La «rentrée» legislativa en la provincia de Buenos Aires estuvo lejos de ser un acto administrativo. La primera sesión del año en el Senado bonaerense se convirtió en un escenario de tensión abierta entre los distintos sectores del peronismo, con Sergio Berni y Mario Ishii como protagonistas de duras críticas hacia la conducción de Verónica Magario y la gestión del gobernador Axel Kicillof. El reclamo por la falta de tratamiento de emergencias sociales terminó en un micrófono cortado y pases de factura que exponen la fractura interna del bloque oficialista.
El regreso a la actividad parlamentaria tras seis meses de parálisis dejó al descubierto un peronismo en estado de ebullición. El intendente de José C. Paz en uso de licencia, Mario Ishii, intentó sin éxito imponer el tratamiento sobre tablas de sus proyectos de emergencia sanitaria y alimentaria, argumentando que «el Conurbano se está incendiando».

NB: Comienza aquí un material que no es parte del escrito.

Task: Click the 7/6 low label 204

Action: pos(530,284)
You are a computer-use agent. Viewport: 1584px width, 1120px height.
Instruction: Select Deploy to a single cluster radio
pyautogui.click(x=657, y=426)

El Conurbano, eje de la disputa
Ishii no se guardó nada al momento de fundamentar su urgencia: denunció el desborde de hospitales y la multiplicación de ollas populares, lanzando un dardo directo al Ejecutivo provincial: «Yo le dije al Gobernador que camine un poco por el Conurbano, pero no lo ha hecho».
La propuesta de Ishii fue enviada a comisión con el apoyo de la oposición, que reclamó respetar los acuerdos alcanzados en Labor Parlamentaria. Esta decisión fue el disparador de una seguidilla de reproches que elevó el tono de la sesión.
Berni, «con el cuchillo entre los dientes»
El exministro de Seguridad, Sergio Berni, se sumó a la embestida con un discurso encendido. Cuestionó la inactividad del cuerpo durante el último semestre y lanzó una propuesta disruptiva: que el Ejecutivo recupere los gastos de sueldos y funcionamiento del Senado de los meses que no sesionaron para volcarlos al sistema de salud. La respuesta de Verónica Magario fue tajante, invitándolo a formalizar su propuesta mediante un proyecto de ley, mientras el cruce terminaba con un episodio tenso cuando se le cortó el micrófono al senador al agotar su tiempo de uso de la palabra.
Un clima de incertidumbre
Mientras el peronismo dirime sus diferencias, la oposición y los bloques minoritarios —como el libertario de Carlos Curestis— observan una estructura oficialista que parece tener dificultades para coordinar su propia agenda.
El resultado de esta primera jornada fue un Senado que vuelve a funcionar, pero que muestra un oficialismo fragmentado, incapaz de consensuar sus prioridades en un contexto de crisis social que, en las palabras de Ishii, «no puede esperar». La sesión de ayer marca el inicio de una etapa legislativa donde el Conurbano será, sin dudas, el principal campo de batalla de una interna peronista que apenas está mostrando sus primeros capítulos.